According to a report in The Hill, the left-leaning Brookings Institution has forced one of its top economists to resign. According to a number of published reports, Robert Litan, Brookings’ nonresident senior economics fellow, formally submitted his resignation Sept. 29.
According to the report, Warren sent a letter to Brookings earlier this week suggesting that Litan used his Brookings affiliation to lend credibility to a study that’s critical of the Obama administration’s proposed fiduciary regulations. “I am concerned about financial conflicts of interest in a recent study authored by [Litan],” Warren wrote in the letter to Brookings President Strobe Talbott, according to the report. The Washington Post said in her letter Warren calls their report “highly compensated and editorially compromised work on behalf of an industry player seeking a specific conclusion.” She cited the $85,000 combined fee that Litan and his co-author received from The Capital Group, an investment firm, according to the report.

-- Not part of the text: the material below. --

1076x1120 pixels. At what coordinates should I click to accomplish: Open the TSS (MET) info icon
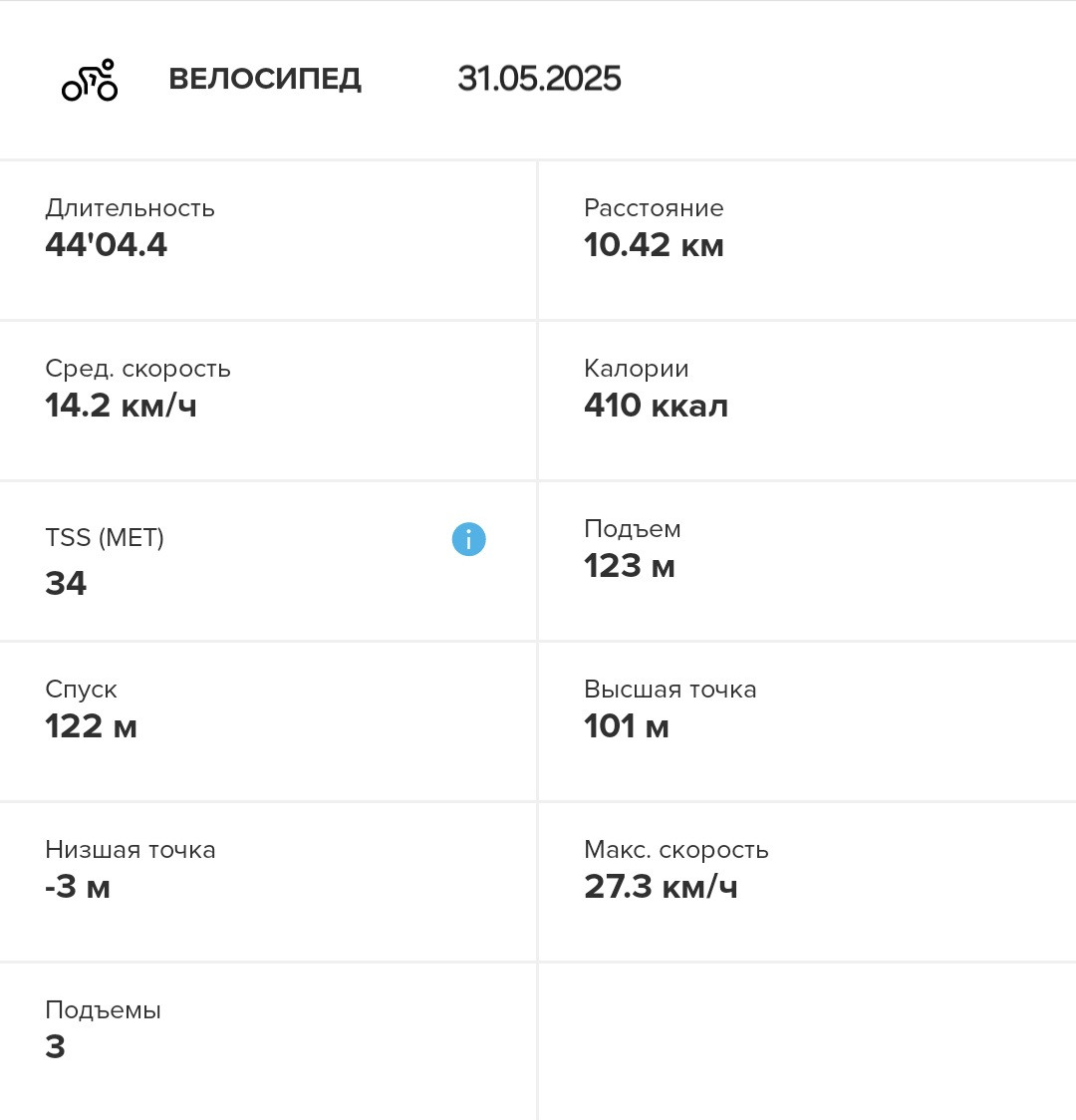tap(468, 538)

Litan’s study estimated that the fiduciary rule “could cost investors as much as $80 billion” during a future market downturn. He argues that advisers would raise fees and costs to comply, making it harder for lower-income people to get personalized advice.

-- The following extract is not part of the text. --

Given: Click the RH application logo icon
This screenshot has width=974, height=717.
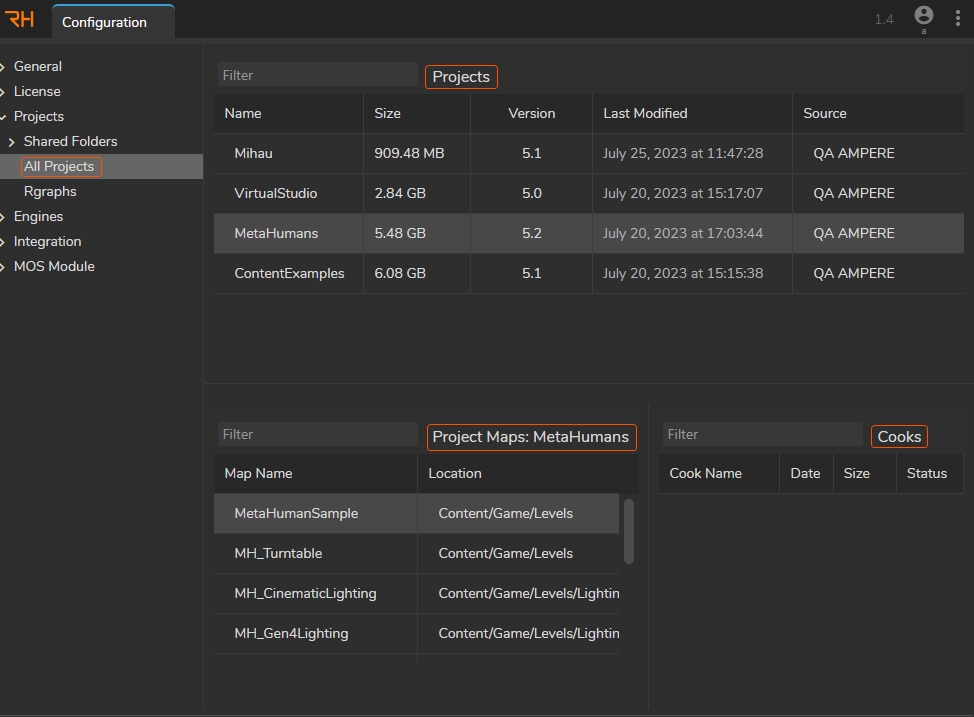Looking at the screenshot, I should tap(20, 20).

Litan, a former Clinton Office of Management and Budget (OMB) associate director, was a witness at the Senate HELP Committee hearing on the fiduciary rule in July and submitted the study, coauthored with Hal Singer, a senior fellow at the Progressive Policy Institute, to DOL at the close of the initial comment period. He did not, however, testify at DOL’s Public Hearing in August.
Economists, Inc. commissioned the study, which is marketed as an Economists, Inc., study. Brookings is mentioned only as one of Litan’s titles, according to The Hill. While the report’s sponsorship was disclosed, Warren says that in follow-up questions with Litan after the Senate HELP hearing, Litan disclosed that Capital Group also provided feedback and editorial comments on a draft. That, she said, according to Reuters, ran counter to his claim at the hearing that he and Singer were “solely responsible” for the study's conclusions.
For his part, Litan admits to a “minor technical violation” in identifying himself as a Brookings scholar at that July Senate hearing, despite a recent internal rule change that prohibits nonresident fellows from affiliating themselves with the think tank at congressional hearings.
Ironically, the study was titled, “Good Intentions Gone Wrong: The Yet-to-Be Recognized Costs of the Department of Labor’s Proposed Fiduciary Rule.”
However, the resignation won’t hit Litan’s bank account — his position at Brookings was unpaid.